Tüm bu ses, beden ve duygu karmaşası arasında tüm bu zerzeleyi açıklayan bir sohbet araya sıkıştı.
Ben: Sanırım Türk sanat müzüğini çok seviyorsunuz ?
Kadın: Eveet, evet! Koroda söylüyorum.
Ben: Ne güzel. Solistlik de yapıyor musunuz?
Kadın: Hmmm... Hayır. Yani henüz değil.
Birden yaşlı deniz kızı sahneden indi ve seyircilerin arasında gezinmeye başladı. Kalçası ve kolu, minik hareketlerle ritmi vurguluyordu.
Kadın: Ben aslında tiyatroyu çok severim.
Ben: Yaaa... Ne güzel.
Kadın: Piyeslerde oynardım. Kabiliyetim var. Evet. Taklit falan iyi yaparım.
Ben: Yaaa... Ne güzel. Belki tiyatro kursuna da başlarsınız?
Kadın: Evet...Hayır, olmaz! Yani vaktim yok. Zaten koroya gidiyorum. Evliyim, 15 yaşındada bir oğlum var ve çalışıyorum...ve...

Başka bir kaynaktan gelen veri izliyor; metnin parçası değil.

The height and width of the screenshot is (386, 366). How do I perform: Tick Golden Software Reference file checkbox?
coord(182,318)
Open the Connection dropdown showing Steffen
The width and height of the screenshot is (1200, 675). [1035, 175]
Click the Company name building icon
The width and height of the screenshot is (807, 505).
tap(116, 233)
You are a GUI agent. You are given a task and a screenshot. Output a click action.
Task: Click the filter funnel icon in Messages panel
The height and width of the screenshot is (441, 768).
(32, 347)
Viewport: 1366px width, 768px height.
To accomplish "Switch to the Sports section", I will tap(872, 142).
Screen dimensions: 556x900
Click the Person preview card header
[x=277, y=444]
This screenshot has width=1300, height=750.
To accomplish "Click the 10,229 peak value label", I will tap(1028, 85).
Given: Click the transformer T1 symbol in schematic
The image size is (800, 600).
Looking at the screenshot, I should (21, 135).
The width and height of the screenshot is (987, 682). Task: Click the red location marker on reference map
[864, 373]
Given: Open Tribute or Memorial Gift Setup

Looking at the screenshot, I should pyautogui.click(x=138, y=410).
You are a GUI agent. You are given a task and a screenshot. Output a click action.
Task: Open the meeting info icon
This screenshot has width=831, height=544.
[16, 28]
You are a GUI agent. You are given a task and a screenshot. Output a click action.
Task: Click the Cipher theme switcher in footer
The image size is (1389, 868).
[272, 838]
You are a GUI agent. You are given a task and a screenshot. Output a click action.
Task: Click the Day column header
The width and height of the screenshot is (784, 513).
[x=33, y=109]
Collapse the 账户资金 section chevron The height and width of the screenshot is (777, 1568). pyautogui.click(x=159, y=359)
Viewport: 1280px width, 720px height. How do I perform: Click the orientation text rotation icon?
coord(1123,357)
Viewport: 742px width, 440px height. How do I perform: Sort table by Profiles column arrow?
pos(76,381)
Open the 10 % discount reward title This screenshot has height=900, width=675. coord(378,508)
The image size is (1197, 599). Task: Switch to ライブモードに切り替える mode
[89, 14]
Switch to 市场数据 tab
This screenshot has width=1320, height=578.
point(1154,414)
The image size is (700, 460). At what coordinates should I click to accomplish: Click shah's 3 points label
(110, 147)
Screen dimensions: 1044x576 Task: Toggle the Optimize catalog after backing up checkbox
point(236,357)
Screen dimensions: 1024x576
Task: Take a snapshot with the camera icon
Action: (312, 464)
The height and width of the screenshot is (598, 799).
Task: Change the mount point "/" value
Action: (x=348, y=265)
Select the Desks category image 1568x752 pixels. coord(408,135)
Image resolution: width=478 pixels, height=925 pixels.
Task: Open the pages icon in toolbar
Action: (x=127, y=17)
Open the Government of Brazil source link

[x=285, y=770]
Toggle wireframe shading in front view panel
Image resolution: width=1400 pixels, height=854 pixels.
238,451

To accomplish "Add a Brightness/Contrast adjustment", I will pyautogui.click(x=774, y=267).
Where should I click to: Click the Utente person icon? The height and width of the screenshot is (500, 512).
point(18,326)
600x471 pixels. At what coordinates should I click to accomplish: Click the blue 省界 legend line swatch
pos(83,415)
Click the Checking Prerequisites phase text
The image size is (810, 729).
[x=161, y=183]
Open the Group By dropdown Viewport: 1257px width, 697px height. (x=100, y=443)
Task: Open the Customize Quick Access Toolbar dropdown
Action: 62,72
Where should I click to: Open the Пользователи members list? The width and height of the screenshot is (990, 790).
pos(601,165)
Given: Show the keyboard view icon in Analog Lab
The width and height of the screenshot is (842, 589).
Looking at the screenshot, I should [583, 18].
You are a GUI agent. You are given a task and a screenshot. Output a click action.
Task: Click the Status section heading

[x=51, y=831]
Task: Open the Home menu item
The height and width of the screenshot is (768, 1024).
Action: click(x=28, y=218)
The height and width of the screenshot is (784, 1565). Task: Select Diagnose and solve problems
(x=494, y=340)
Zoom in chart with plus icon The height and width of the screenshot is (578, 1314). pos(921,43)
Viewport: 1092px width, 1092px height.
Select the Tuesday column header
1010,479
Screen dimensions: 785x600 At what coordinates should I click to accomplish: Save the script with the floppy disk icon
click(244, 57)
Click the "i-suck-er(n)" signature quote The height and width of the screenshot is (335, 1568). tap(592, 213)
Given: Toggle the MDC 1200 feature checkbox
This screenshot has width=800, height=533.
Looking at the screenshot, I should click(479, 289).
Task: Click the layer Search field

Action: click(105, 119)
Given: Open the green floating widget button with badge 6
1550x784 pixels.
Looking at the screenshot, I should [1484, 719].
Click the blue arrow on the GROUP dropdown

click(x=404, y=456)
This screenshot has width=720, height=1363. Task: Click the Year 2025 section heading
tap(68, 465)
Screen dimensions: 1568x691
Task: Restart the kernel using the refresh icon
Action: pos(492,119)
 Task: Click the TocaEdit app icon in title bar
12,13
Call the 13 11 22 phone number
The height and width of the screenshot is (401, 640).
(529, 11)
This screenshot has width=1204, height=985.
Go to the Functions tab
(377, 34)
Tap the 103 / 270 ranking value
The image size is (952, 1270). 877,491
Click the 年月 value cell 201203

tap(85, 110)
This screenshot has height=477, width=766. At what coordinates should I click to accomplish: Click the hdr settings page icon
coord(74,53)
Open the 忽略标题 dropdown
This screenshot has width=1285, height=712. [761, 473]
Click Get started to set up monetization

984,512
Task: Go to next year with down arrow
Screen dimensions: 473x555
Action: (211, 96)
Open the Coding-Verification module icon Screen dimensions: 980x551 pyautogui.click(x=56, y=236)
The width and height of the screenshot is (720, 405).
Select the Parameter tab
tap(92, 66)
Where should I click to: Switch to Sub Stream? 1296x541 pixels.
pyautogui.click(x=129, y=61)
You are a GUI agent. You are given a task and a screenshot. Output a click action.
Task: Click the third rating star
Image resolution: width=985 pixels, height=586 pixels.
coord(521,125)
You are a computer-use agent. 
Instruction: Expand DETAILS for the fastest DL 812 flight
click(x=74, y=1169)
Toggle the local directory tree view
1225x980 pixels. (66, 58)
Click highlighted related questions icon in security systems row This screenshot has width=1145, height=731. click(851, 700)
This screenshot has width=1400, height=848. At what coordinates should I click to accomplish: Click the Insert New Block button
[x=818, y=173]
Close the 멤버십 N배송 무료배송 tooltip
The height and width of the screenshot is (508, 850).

Omuzları birden düşmüştü kadının. Göz göze geldik. Sessizlik oluştu birden. Elindeki çantası yere düştü. İkimizde ayılırcasına çantanın düştüğü yöne baktık. O çantasını yerden kaldırırken, benim gözüm ise ayakkabılarına takıldı. Yüksek topuklu rugan kırmızı ayakkabılar.